┌─ Text block
5

I have a std::map object map<string , Property*> _propertyMap, where string is the property's name and Property* contains the property values.

I need to process the properties values and convert them to a specific data format- each property has its own format, e.g.. if the map initialization is as following:

_propertyMap["id"]   = new Property(Property::UUID, "12345678");
_propertyMap["name"] = new Property(Property::STRING, "name");
....

then "id" should be processed differently than "name" etc.

This means that I need to look for each property in the map and process its values accordingly.

I thought about two ways to do that.

One, use std::map::find method to get a specific property, like that:

map<string , Property*>::iterator it1 = _propertyMap.find("id");
if(it1 != _propertyMap.end())
{
   //element found - process id values
} 
map<string , Property*>::iterator it2 = _propertyMap.find("name");
if(it2 != _propertyMap.end())
{
   //element found - process name values
} 
....

Two, iterate the map and for each entry check what the property's name is and proceed accordingly:

for (it = _propertyMap.begin(); it != _propertyMap.end(); ++it )
    {
        //if it is events - append the values to the matching nodes
        if (it->first == "id")
        {
           //process id values
        }
        else if (it->first == "name")
                {
                    //process name values
                }
        .....
    }

Given that the Time complexity of std::map::find is O(logN), the complexity of the first solution is O(NlogN). I'm not sure about the complexity of the second solution, because it iterates the map once (O(N)), but performs a lot of if-else each iteration. I tried to google common map::find() questions, but couldn't find any useful information; most of them just need to get one value from the map, and then find() does this with better complexity (O(logN) vs O(N)).

What is a better approach? or perhaps there is another one which I didn't think of?

Also, code styling speaking, which one is more good and clear code?
└─
▶ **What is required**
Repeat the part of the std::map post starting with "I have a std::map" and going on through "its values accordingly.", word for word.
┌─ Data supplied
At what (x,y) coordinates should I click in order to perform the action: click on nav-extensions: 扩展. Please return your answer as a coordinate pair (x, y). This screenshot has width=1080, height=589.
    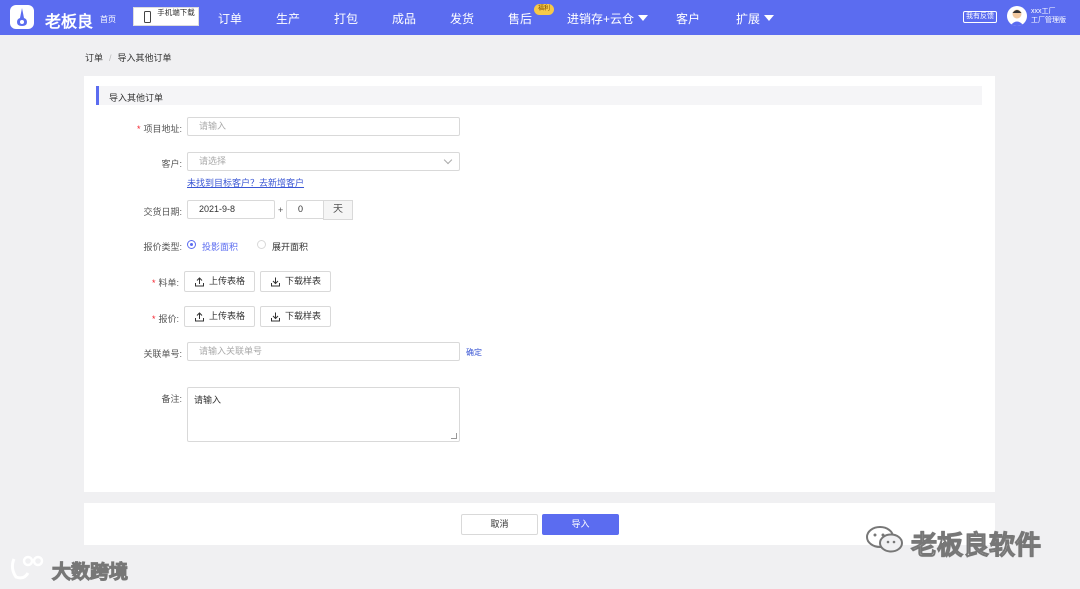
    Looking at the image, I should click on (756, 18).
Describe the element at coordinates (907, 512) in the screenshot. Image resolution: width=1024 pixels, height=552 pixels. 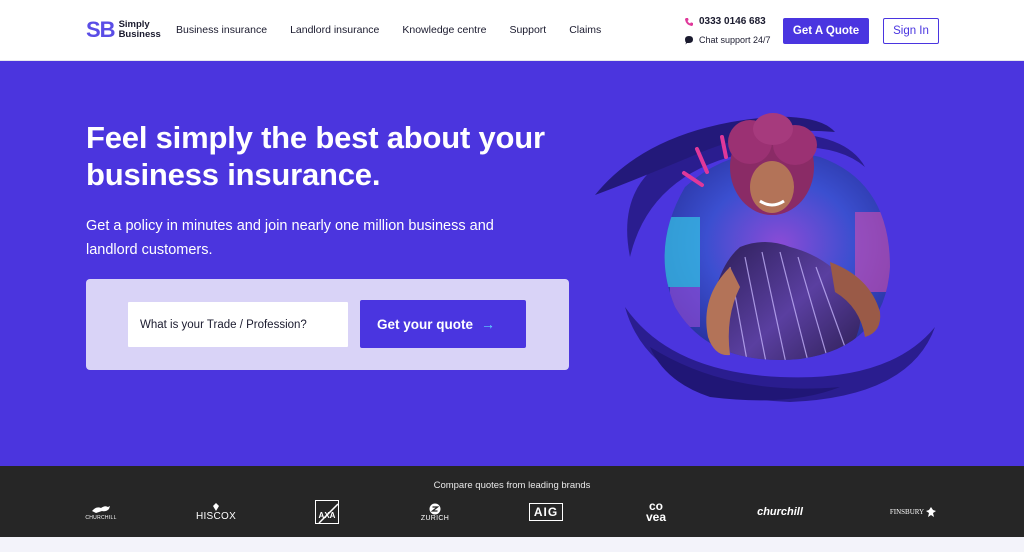
I see `brand-label: FINSBURY` at that location.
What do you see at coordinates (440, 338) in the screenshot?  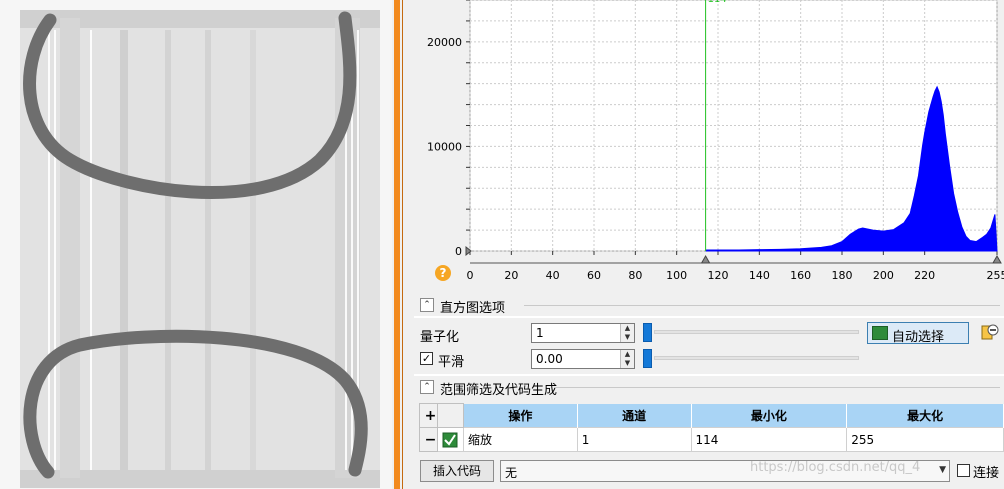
└─
▶ **Exercise solution**
I have a std::map object map<string , Property*> _propertyMap, where string is the property's name and Property* contains the property values.

I need to process the properties values and convert them to a specific data format- each property has its own format, e.g.. if the map initialization is as following:

_propertyMap["id"]   = new Property(Property::UUID, "12345678");
_propertyMap["name"] = new Property(Property::STRING, "name");
....

then "id" should be processed differently than "name" etc.

This means that I need to look for each property in the map and process its values accordingly.